/ReverseChoreography

Repository for Reverse Choreograph (Fall 2021-Spring 2022)

Primary LanguageJupyter Notebook

ReverseChoreography

Repository for Reverse Choreograph (Fall 2021-Spring 2022)

data:

Folder containing raw motion data

motion capture:

captureScript_mac, mediaposetest3, python_test, reverse_choreo_capture all perform motion-capture tasks. Note that only the first of these works for macs. Also note that python_test may be deprecated. Note that switching cameras requires changing the video capture index.

preprocessed:

Folder containing files generated by preprocess.ipynb. For each file in the data folder, 3 files (x, y, and z data) are created here containing position and displacement data for each used body point.

parser_output:

Folder containing a single .csv file where each row corresponds to one data run and the columns contain features extracted from that data run. Generated by parser-update.ipynb

recommendation pipeline:

model.sav is the best regression model obtained by running preprocess.ipynb, parser.ipynb, then regression_model_testing.ipynb

classification_model.sav is the best classification model obtained by performing preprocessing, parsing, and classification training.

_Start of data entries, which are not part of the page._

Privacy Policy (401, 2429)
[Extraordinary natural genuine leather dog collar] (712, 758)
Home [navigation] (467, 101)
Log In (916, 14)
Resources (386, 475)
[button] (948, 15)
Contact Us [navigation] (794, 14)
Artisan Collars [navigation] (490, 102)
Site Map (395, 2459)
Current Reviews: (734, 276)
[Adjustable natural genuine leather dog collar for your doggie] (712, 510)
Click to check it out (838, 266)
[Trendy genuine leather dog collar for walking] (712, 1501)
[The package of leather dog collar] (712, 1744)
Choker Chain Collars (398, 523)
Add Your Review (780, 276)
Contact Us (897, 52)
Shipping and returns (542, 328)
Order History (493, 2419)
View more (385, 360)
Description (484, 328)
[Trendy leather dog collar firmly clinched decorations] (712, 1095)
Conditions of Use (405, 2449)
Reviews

recommend.py accepts a csv file containing motion information, allows the user to specify a tempo selected by the dancer, recommends 5 songs using model.sav, and recommends 5 songs using classification_model.sav.

Running:

Note that mac-fullScript.py will run all motion-capture and recommendation tasks in one fluid script for macs.

To successfully run recommend.py or mac-fullScript.py, be sure to log into the Spotify web client and have modified the Spotify client credentials in the file. If told that there is no active device when running a script with the Spotify client open, try first playing a song (can be just for 1 second) and then re-running the script.